Homework 1 - ST551 Fall 2017

Submit your answers on canvas.

(2 pts) Give one-sentence answers for the following:
1. What is the difference between a population parameter and a statistic?
2. Describe what we mean by the ‘sampling distribution’ for a statistic.
I’ve made some updates to class_data so make sure you re-download it to get the latest version before starting on this section.

Recall from lecture on Fri Sep 29, we simulated the sampling distribution for the sample mean for samples of size 5 from our population of commute times from the first day of class:
```
library(tidyverse)
# Read in class data
class_data <- read_csv("class_data.csv")

# Simulation settings
n <- 5
n_sim <- 1000

# Generate many samples
samples <- rerun(.n = n_sim, 
  sample(class_data$commute_time, size = n))

# Find sample mean of each sample
sample_means <- map_dbl(samples, ~ mean(.x))
```
The following questions ask you to make adjustments to this code to investigate some other sampling distributions.
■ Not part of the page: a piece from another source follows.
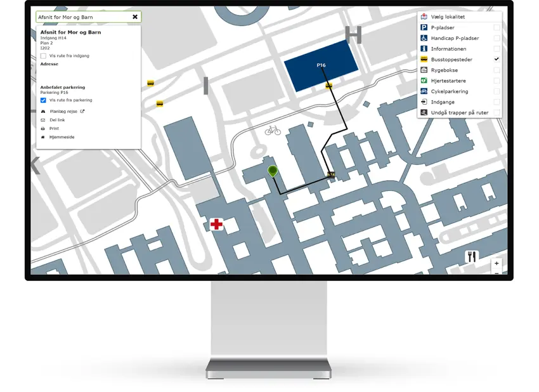Click the red cross marker on the map
The height and width of the screenshot is (392, 539).
point(216,224)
Ensure you include your R code for each part, any plots you use to obtain your answers, as well as your answers to the questions.
1. Simulate the sampling distribution for the sample mean for samples of size n = 10 from the commute times.
  1. (1 pt) Describe how the distribution differs to that based on samples of size 5.
  2. (2 pts) Justify your observations based on the properties we derived in Lecture on Fri Sep 29.
2. Simulate the sampling distribution for the sample mean for samples of size n = 37 from the commute times.
  1. (1 pt) Examine the distribution. Are you surprised?
  2. (1 pt) Describe why the distribution looks the way it does.
3. Simulate the sampling distribution for the sample median for samples of size 5 from the commute times.
  1. (1 pt) Describe the distribution.
  2. (1 pt) Use your simulated sampling distribution to estimate the probability, that a sample of size 5 from this population results in a median less than 10.
  3. (1 pt) Do any of the properties of sampling distributions we derived in the lecture from Mon 25 to Fri 29 Sep justify the properties of this sampling distribution?
4. Simulate the sampling distribution for the sample mean for samples of size 5 from the prefers_cats column in class_data.
  1. (1 pt) Describe the distribution. (A histogram might not be the most appropriate plot here.)
  2. (1 pt) Do any of the properties of sampling distributions we derived in the lecture from Mon 25 to Fri 29 Sep justify the properties of this sampling distribution?
5. Instead of sampling from class_data, you could sample from a population with a standard Normal distribution, by replacing sample(class_data$commute_time, size = n), with rnorm(n).
  1. (2 pts) Derive the sampling distribution of the sample mean for samples of size n = 2 and n = 10 from a standard Normal population.
  2. (2 pts) Simulate the sampling distribution of the sample mean for samples of size n = 2 and n = 10 from a standard Normal population. Are your simulated distributions consistent with your derived distributions?